Los analistas estiman que la economía estadounidense ha perdido entre 10.000 y 30.000 millones de dólares cada semana desde el cierre del gobierno. Algunos expertos afirman que este coste ronda los 15 mil millones de dólares cada semana. Después del cierre de 2019, la economía experimentó un golpe temporal y se realizaron pagos anticipados a los empleados que fueron despedidos sin paga. Se proporcionó alguna forma de compensación por los gastos detenidos por el gobierno.
Sin embargo, las opiniones de los economistas de hoy son diferentes. Se espera que el actual cierre del gobierno federal cueste más que el período de 2019. La economía es aún más débil que hace siete años y muchos estadounidenses ahora están preocupados por la inflación y las perspectivas de empleo.
Los efectos económicos del cierre no terminan con el hecho de que los empleados federales no cobran. Al mismo tiempo, el acceso a la asistencia alimentaria se verá interrumpido para millones de estadounidenses a medida que nos acercamos a la temporada navideña. “La experiencia histórica muestra que los cierres de gobiernos normalmente no conducen a un desastre, pero esta vez puede ser diferente”, dijo Jonathan Miller, economista senior de Barclays para Estados Unidos.

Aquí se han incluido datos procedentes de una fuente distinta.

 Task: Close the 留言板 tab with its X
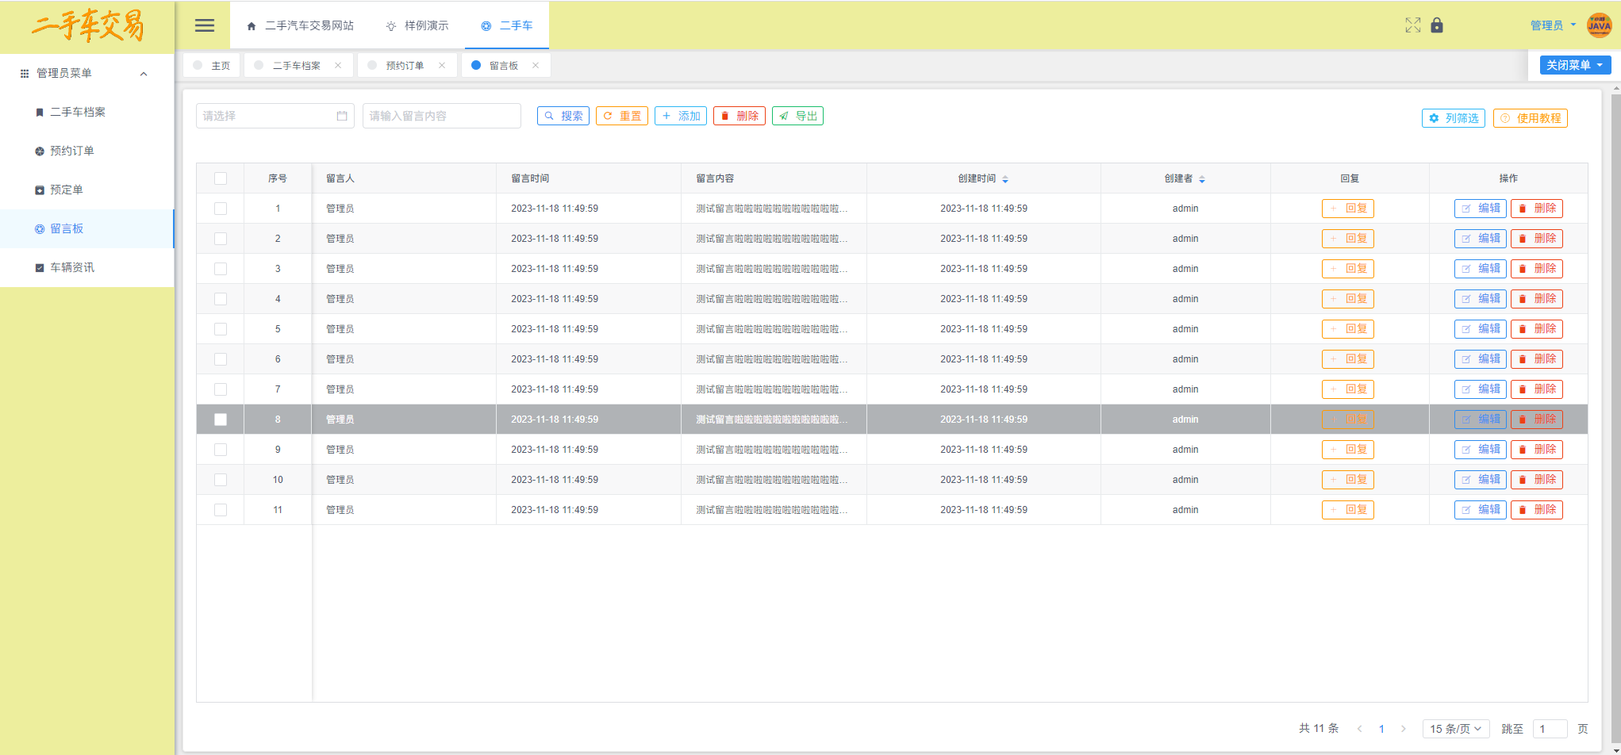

La Oficina de Presupuesto del Congreso de Estados Unidos estima que el cierre del gobierno podría reducir el crecimiento económico en un 2 por ciento en el cuarto trimestre de este año. Si bien la situación se ha convertido en un motivo de preocupación para muchos sectores de la sociedad, aún no está claro cuándo terminará el cierre y cuáles serán sus efectos.